**TEXT EXTRACT:**
--*--
Is a solicitor dealing with the estate?
Is there a will?0 -
What the trustees of the family trust can do depends on the specifics of the trust. The person didn't lend the money, the trust did, and if they are a trustee they have to remember their legal duty to carry out the obligations of the trust. If they do not, the other beneficiaries of the trust will rightly be upset and may take action against them.
I expect that it'd be better to take the money back from the estate, if the estate has the money, then pay it out again to whoever they want to get the money.
Why is the loan technically repayable by the partner of the deceased? Was the partner a joint borrower with the deceased? Unless it was joint, with them actually having signed the loan agreement, then the partner has no legal liability at all for the loan. It'd be an obligation of the estate instead. The same applies to all other debts of the deceased, from mortgage to credit cards.
Be sure that you and all of those involved keep a very clear distinction between these legal entities, each of which has its own rights and obligations:
1. the estate (and any debts it's liable for).
2. the trust.
3. the trustees of the trust.
4. the executor(s) of any will, or whoever ends up as administrator.
5. the partner of the deceased. If there is no will, the partner would normally inherit nothing at all. But may end up with partial control of money held in trust for the children.
--*--
**TASKS FOR THIS EXERCISE:**
a) In the estate text, who lent the money?
b) Rewrite the estate text from "5. the partner" to "for the children.", switching "partner" to "spouse".

**Interface element records:**
--*--
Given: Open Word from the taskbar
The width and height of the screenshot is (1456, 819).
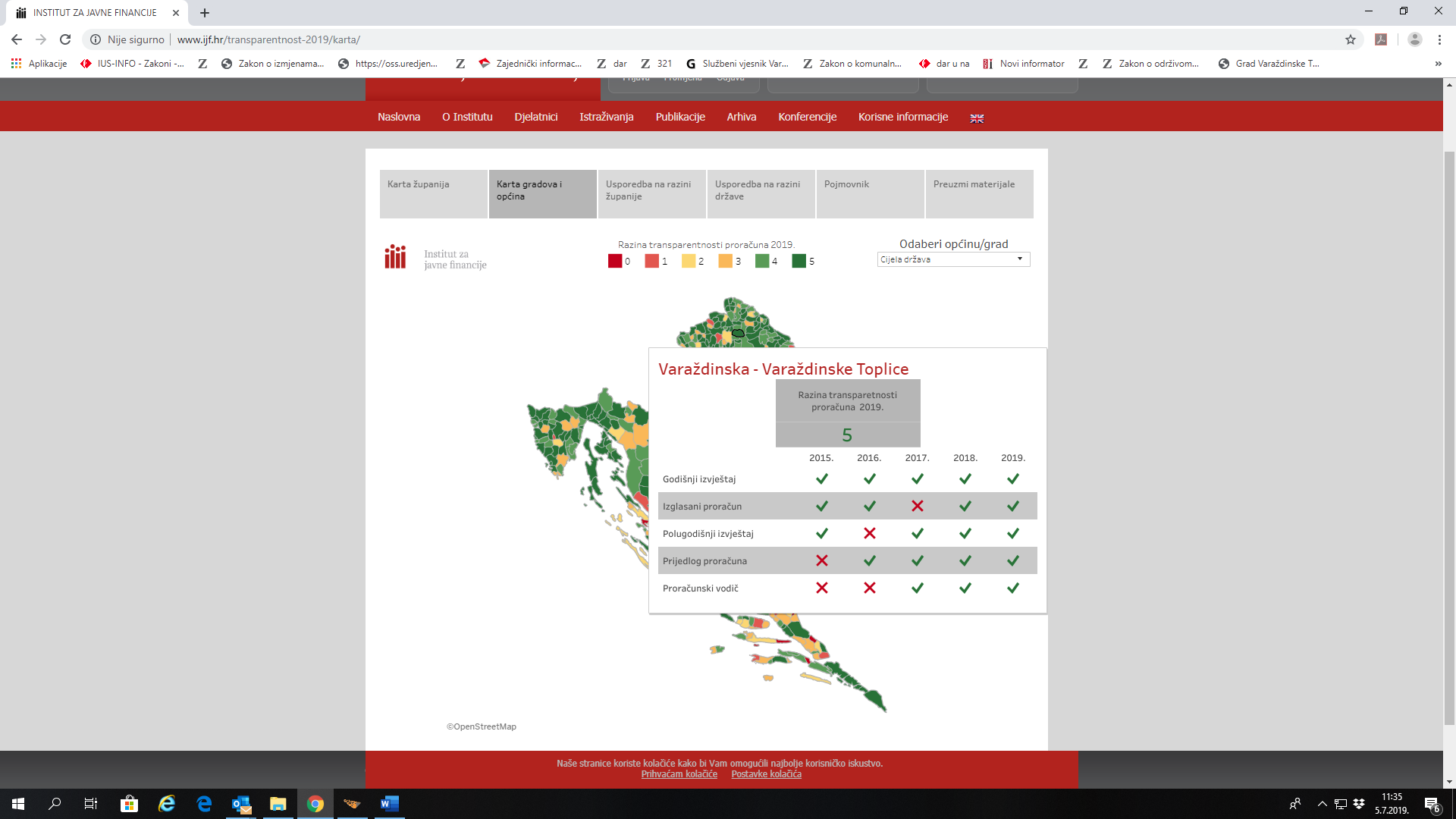Looking at the screenshot, I should click(389, 804).
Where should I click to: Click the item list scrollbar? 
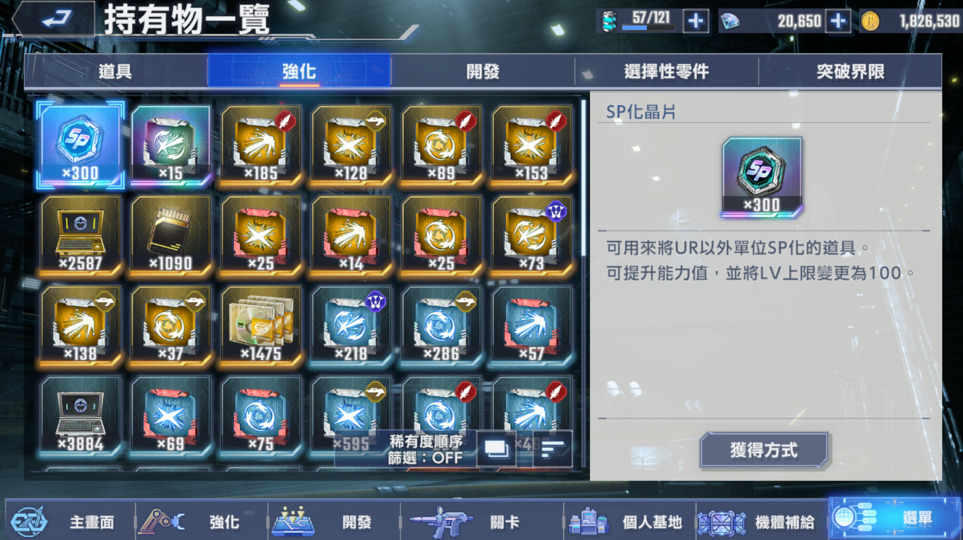(x=583, y=178)
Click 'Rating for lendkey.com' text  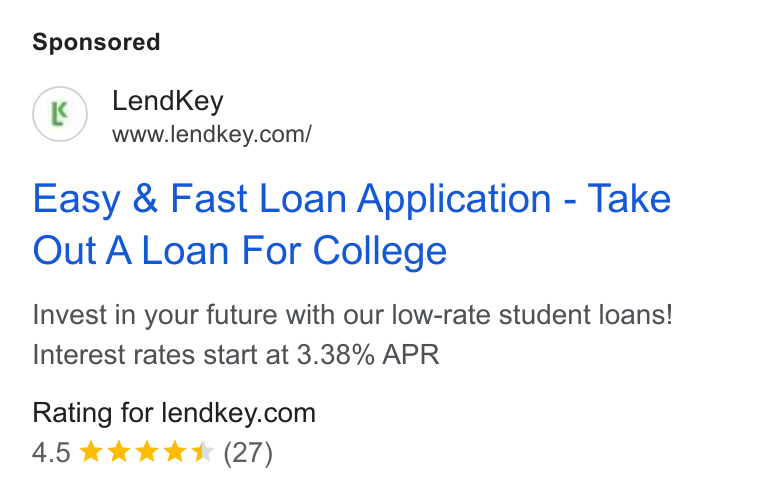pos(174,413)
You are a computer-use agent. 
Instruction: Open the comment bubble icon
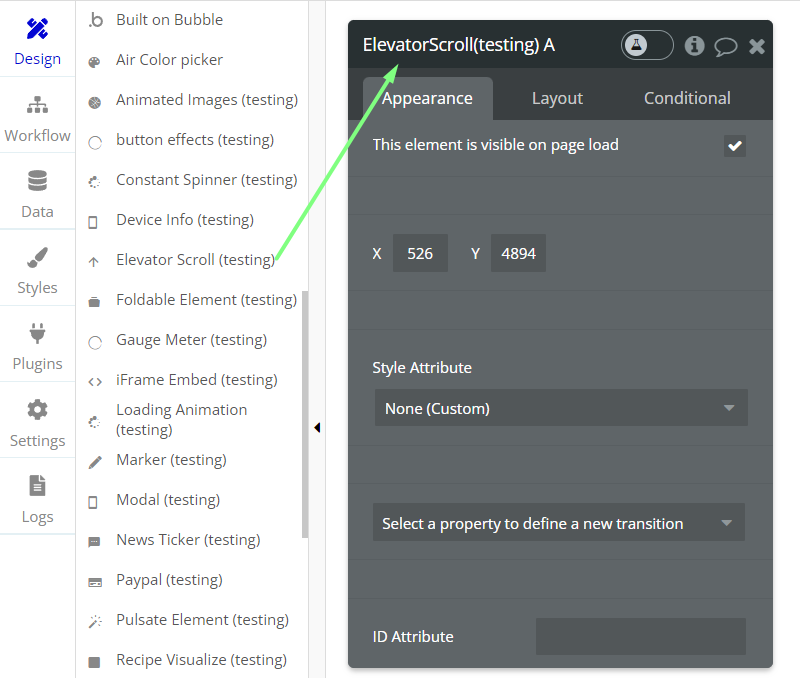[726, 46]
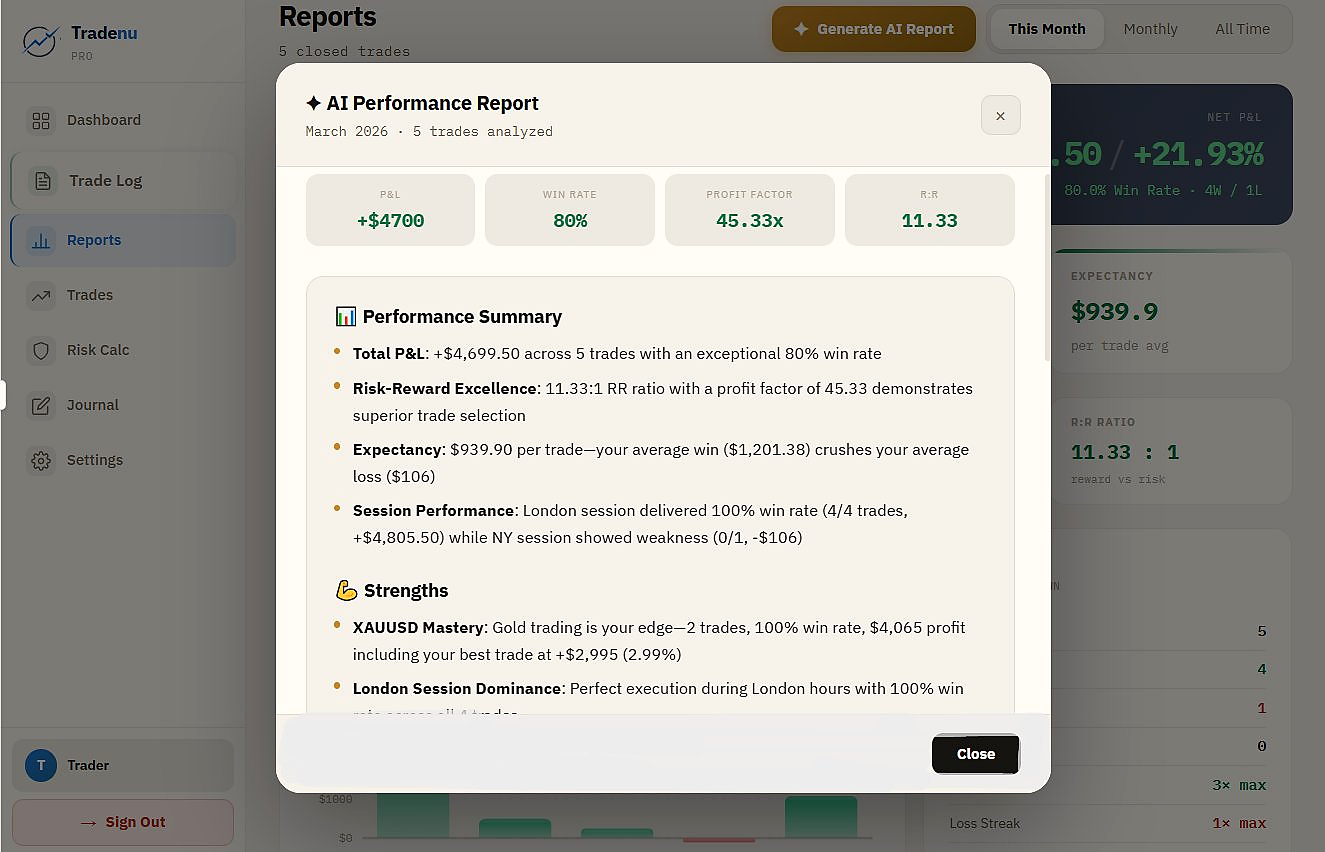The image size is (1325, 852).
Task: Open Trade Log via the document icon
Action: pyautogui.click(x=41, y=180)
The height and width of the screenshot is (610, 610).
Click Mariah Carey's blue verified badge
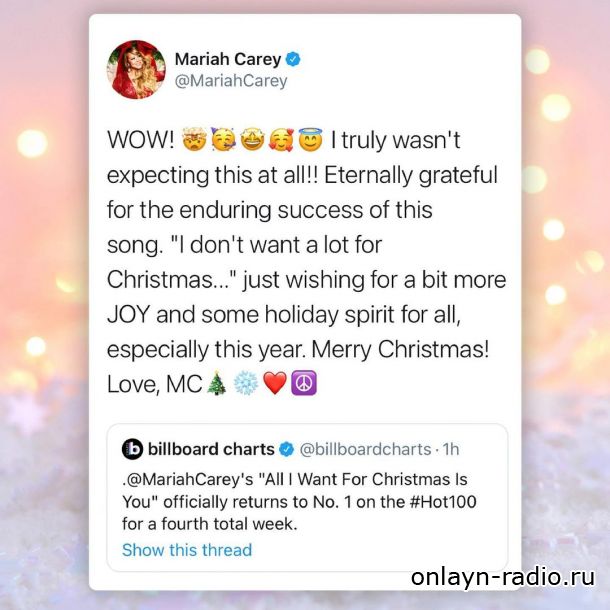(x=293, y=59)
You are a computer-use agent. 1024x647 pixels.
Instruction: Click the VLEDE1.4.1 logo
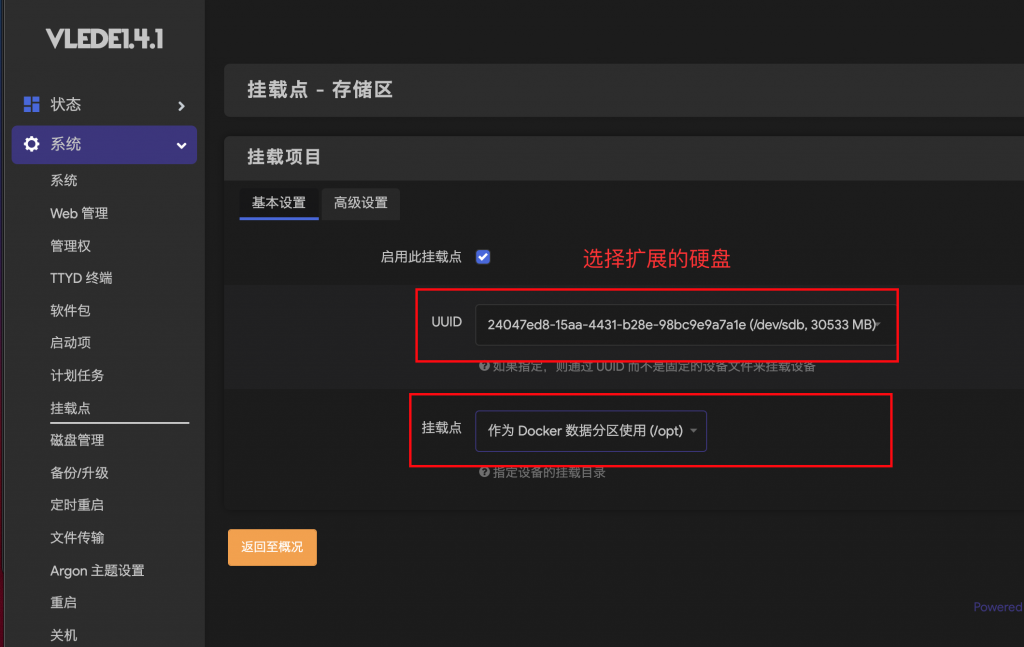(104, 39)
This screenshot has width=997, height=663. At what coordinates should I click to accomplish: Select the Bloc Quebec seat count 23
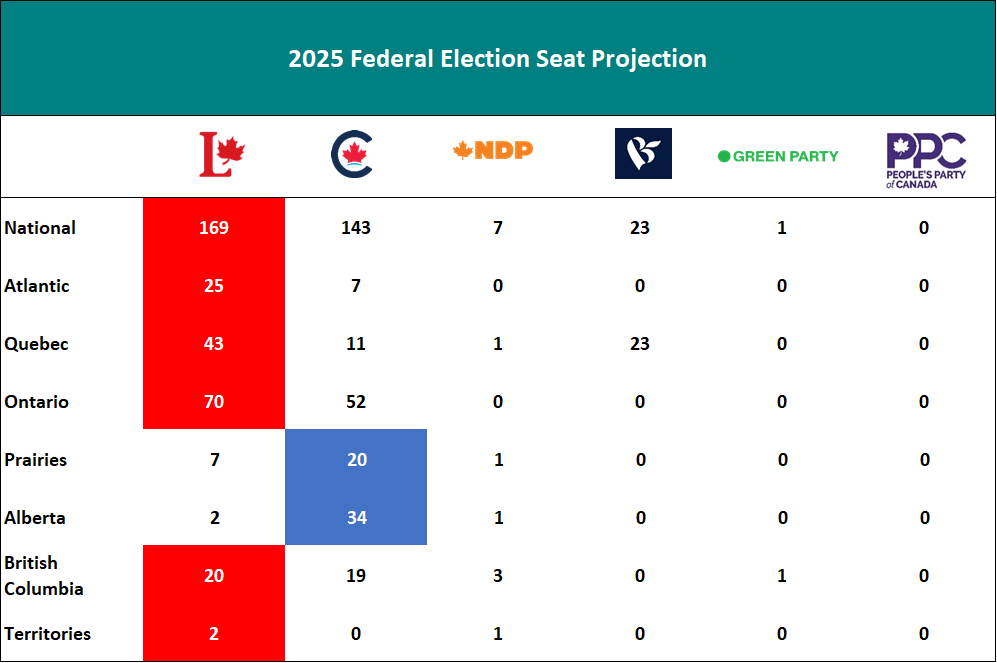click(x=640, y=344)
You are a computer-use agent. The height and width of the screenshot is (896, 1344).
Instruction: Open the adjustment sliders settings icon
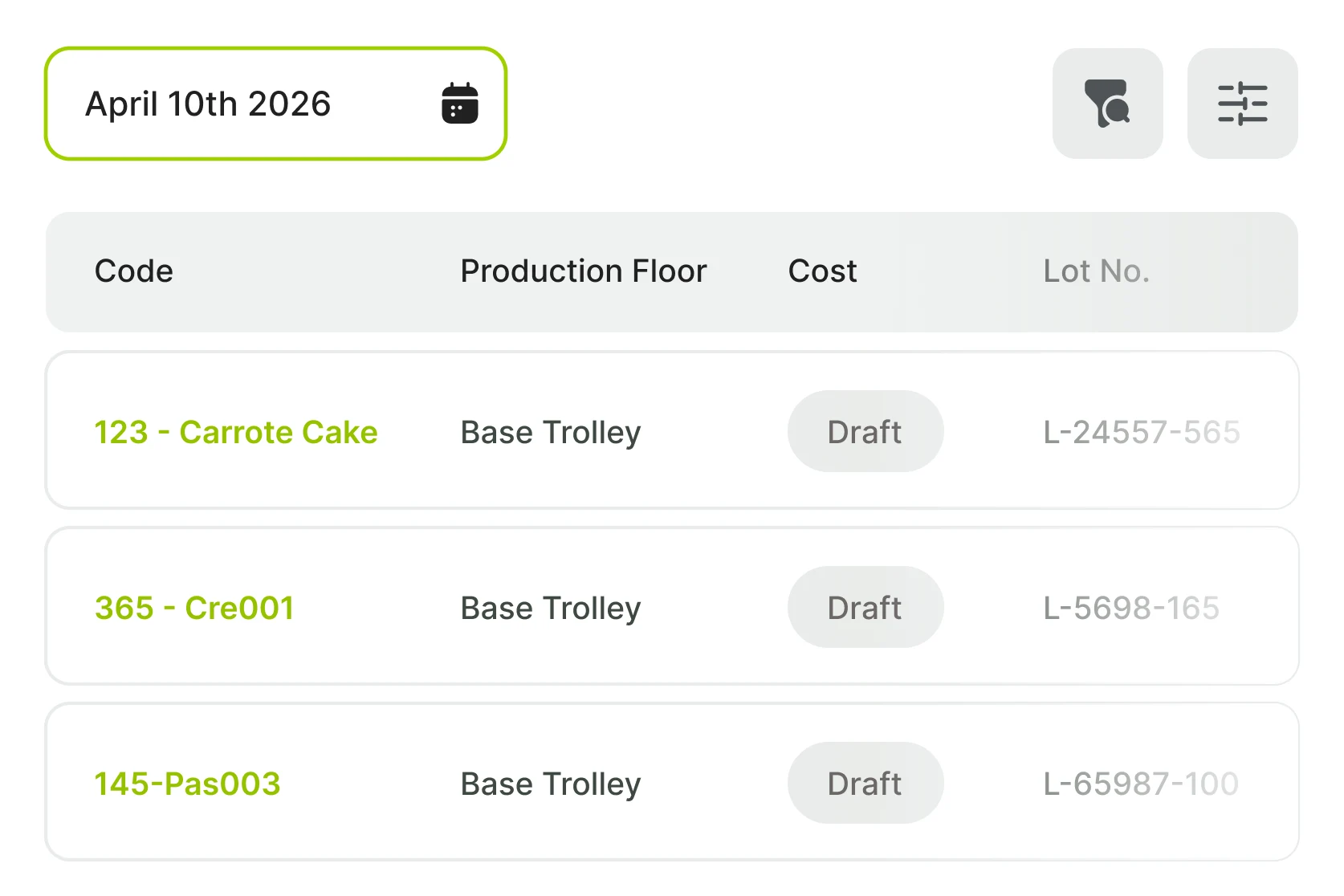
--*--
**THE REPLIES:**
a) The trust lent the money, not the person.

b)
5. the spouse of the deceased. If there is no will, the spouse would normally inherit nothing at all. But may end up with partial control of money held in trust for the children.